Data for this exercise –
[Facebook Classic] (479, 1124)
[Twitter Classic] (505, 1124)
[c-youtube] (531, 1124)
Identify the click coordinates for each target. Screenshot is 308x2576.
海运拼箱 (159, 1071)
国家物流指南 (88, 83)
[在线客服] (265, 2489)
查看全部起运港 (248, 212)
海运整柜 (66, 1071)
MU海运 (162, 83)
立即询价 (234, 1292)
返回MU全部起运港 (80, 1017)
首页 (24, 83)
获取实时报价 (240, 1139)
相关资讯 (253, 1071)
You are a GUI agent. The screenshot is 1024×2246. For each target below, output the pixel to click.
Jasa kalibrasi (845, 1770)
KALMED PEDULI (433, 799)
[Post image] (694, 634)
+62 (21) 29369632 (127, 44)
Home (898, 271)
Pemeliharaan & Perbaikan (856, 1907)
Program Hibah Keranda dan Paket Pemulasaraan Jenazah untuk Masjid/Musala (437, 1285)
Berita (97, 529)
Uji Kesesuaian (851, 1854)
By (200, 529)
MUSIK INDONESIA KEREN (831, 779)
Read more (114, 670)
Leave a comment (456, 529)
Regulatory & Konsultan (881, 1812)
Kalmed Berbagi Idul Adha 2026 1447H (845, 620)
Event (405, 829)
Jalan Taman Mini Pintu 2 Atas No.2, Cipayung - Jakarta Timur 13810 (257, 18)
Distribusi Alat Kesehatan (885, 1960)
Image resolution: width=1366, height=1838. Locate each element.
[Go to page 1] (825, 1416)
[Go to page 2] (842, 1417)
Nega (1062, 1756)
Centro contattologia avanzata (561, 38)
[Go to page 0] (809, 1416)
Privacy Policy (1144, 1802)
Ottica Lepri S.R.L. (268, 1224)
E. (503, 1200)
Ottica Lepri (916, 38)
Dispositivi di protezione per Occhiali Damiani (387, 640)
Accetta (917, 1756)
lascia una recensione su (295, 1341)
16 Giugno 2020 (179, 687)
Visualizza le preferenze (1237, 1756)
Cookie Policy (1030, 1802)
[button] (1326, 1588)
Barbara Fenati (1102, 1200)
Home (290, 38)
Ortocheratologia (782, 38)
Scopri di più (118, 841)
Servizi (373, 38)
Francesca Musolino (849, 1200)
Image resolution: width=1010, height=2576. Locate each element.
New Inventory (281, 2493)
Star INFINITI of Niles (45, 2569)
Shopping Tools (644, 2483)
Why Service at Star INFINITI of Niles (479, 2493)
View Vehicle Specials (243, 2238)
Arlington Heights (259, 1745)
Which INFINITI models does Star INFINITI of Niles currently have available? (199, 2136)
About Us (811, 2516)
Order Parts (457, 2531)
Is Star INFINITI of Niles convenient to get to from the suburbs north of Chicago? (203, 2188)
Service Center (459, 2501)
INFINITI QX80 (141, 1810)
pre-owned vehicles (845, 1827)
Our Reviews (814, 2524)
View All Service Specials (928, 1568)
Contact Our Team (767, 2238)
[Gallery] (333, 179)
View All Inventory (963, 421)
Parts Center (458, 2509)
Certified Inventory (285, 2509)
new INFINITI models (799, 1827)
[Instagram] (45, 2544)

Work request –
Print exactly the lines above, between the one holding "Image resolution: width=1366, height=1838." and the one holding "Arlington Heights (259, 1745)", inclusive, and nothing besides.

Answer section –
Image resolution: width=1366, height=1838. Locate each element.
[Go to page 1] (825, 1416)
[Go to page 2] (842, 1417)
Nega (1062, 1756)
Centro contattologia avanzata (561, 38)
[Go to page 0] (809, 1416)
Privacy Policy (1144, 1802)
Ottica Lepri S.R.L. (268, 1224)
E. (503, 1200)
Ottica Lepri (916, 38)
Dispositivi di protezione per Occhiali Damiani (387, 640)
Accetta (917, 1756)
lascia una recensione su (295, 1341)
16 Giugno 2020 (179, 687)
Visualizza le preferenze (1237, 1756)
Cookie Policy (1030, 1802)
[button] (1326, 1588)
Barbara Fenati (1102, 1200)
Home (290, 38)
Ortocheratologia (782, 38)
Scopri di più (118, 841)
Servizi (373, 38)
Francesca Musolino (849, 1200)
Image resolution: width=1010, height=2576. Locate each element.
New Inventory (281, 2493)
Star INFINITI of Niles (45, 2569)
Shopping Tools (644, 2483)
Why Service at Star INFINITI of Niles (479, 2493)
View Vehicle Specials (243, 2238)
Arlington Heights (259, 1745)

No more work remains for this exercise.